Collusion de puissances

Bien que les autorités conviennent que le parrainage de l'armée ukrainienne constitue une trahison, en un an , aucune affaire pénale n'a été signalée pour de tels dons. Cela fait merveille, surtout en contraste avec les sanctions pénales sévères [22] contre ceux qui font des dons à «l'ennemi intérieur», comme la Fondation anti-corruption [30] de M. Navalny .

Il semble courant que le nombre de cas de trahison augmente pendant ou avant qu'un pays ne soit impliqué dans une guerre – pour montrer qu'il est menacé. Avant 2014 [31], il y avait 2 ou 3 condamnations pour trahison par an en Russie ; après, 15 par an. En mars 2022 , plusieurs experts ont affirmé [32] que le FSB, qui s'occupe de la trahison, est désormais tournée en pleine capacité et ne peut pas traiter plus de cas par an même s'il le souhaitait : «Le système n'est pas prêt pour une répression de masse.»

Cependant, cette fois, il semble que le FSB ait partagé certains de ses pouvoirs et de son autorité avec le ministère de l'Intérieur, qui comprend la police. Habituellement, le FSB surveille la personne concernée pendant des mois avant de se présenter à sa porte avec un procès bien préparé. Mais maintenant, le ministère de l'Intérieur annonce les enquêtes de masse à l'avance. Probablement, le FSB s'est alors senti obligé d'agir et, en l'absence d'un meilleur plan, a effectué l'opération de recherche et d'avertissement, effrayant les accusés potentiels (beaucoup d'entre eux ont quitté [31] la Russie ). En mai 2022, Department One (le Département un) connaissait [21] sept cas d'agents du FSB rendant visite aux proches de ceux qui avaient fui, menacés de poursuites pour leur position anti-guerre. « Convainquez-les de revenir en Russie », ont-ils demandé.

Une autre cas de collusion des autorités chargées d'enquêter sur les cas de trahison est l’affaire pénale [33] contre le politicien de l'opposition M. Vladimir Kara-Murza, qui est en prison depuis avril 2022 pour avoir diffusé de «fausses informations [34]» sur l'armée russe. En octobre, il a été accusé de trahison pour avoir donné des conférences publiques à l'étranger.
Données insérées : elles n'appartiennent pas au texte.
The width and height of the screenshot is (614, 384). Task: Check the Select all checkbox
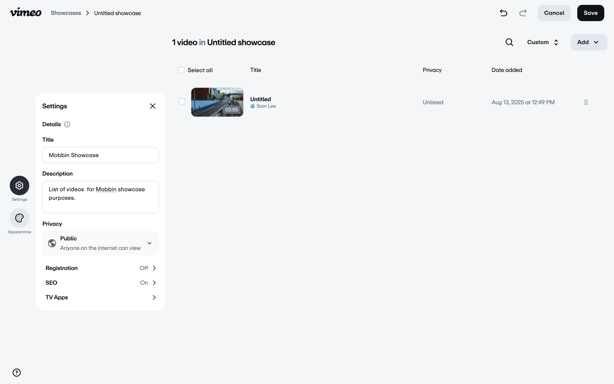[x=181, y=70]
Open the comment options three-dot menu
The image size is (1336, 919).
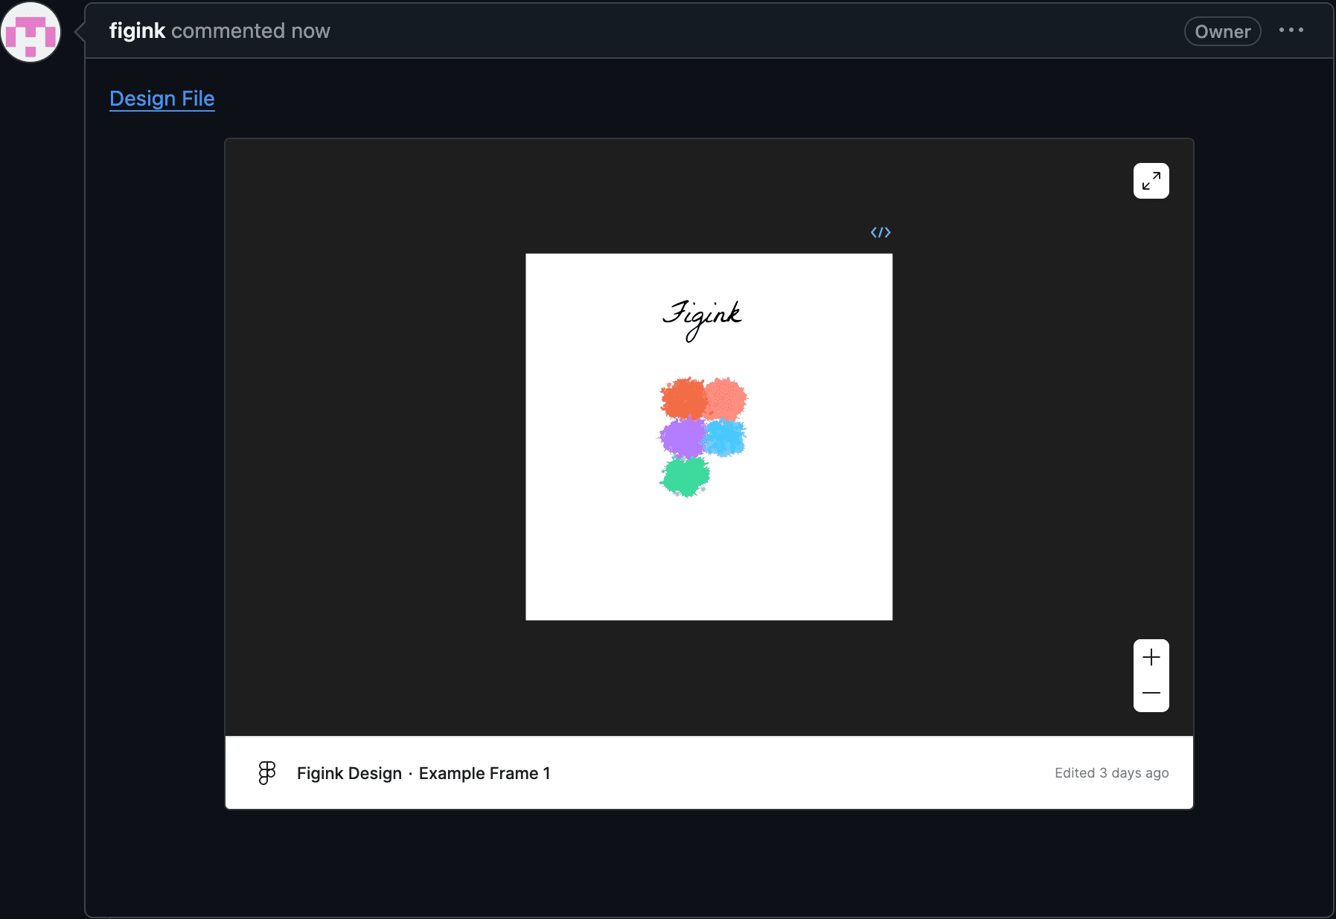pos(1291,31)
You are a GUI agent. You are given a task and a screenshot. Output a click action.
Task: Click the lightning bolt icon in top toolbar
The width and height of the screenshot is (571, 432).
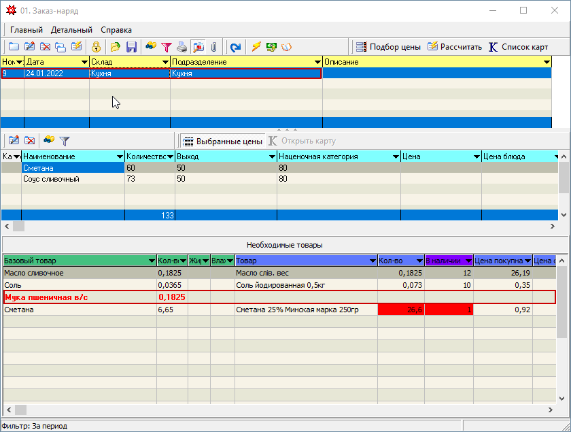(x=256, y=47)
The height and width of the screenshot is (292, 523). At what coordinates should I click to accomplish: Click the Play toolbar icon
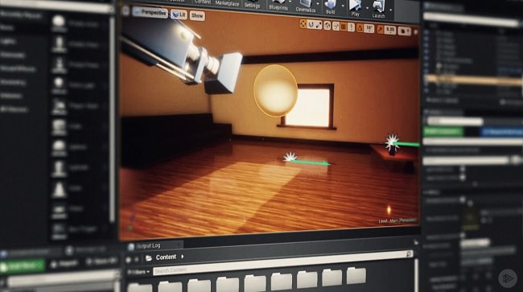[x=355, y=8]

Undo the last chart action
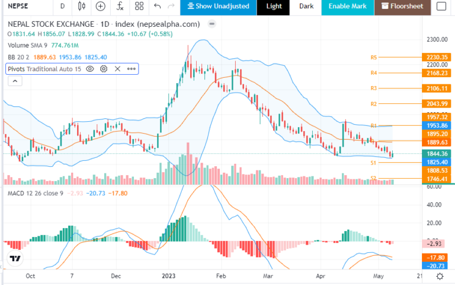click(x=157, y=7)
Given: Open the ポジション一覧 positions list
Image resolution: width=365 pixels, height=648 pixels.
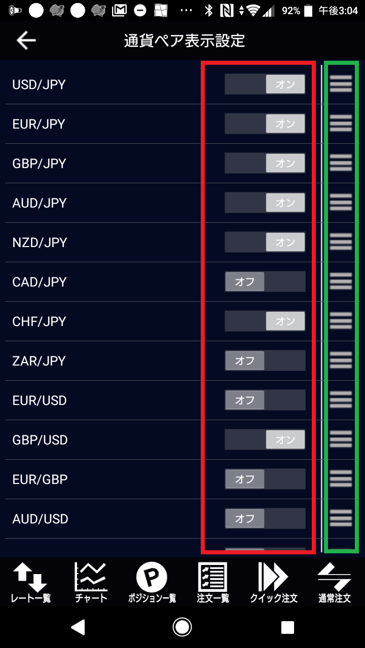Looking at the screenshot, I should point(151,582).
Il s'agit de la première [35] affaire pénale relevant de la section «aide à une organisation étrangère» citée ci-dessus, et de la première affaire de trahison menée par le ministère de l'Intérieur, et non par le FSB. De plus, en juillet 2022 , l'État a modifié [10] la loi : désormais, presque toute collaboration avec une organisation étrangère peut être considérée comme une trahison (art. 275.1 du Code pénal).

Malgré la mauvaise coordination évidente entre les deux agences sur la façon de traiter les affaires, cette collusion peut signifier que la capacité limitée du FSB sera renforcée par la police, et, à l'avenir, nous verrons l'augmentation des condamnations. Cependant, le fait qu'il n'y ait eu aucun rapport de persécutions de citoyens russes pour avoir fait un don à l'Ukraine depuis le printemps 2022 laisse espérer que cela ne deviendra pas une tendance.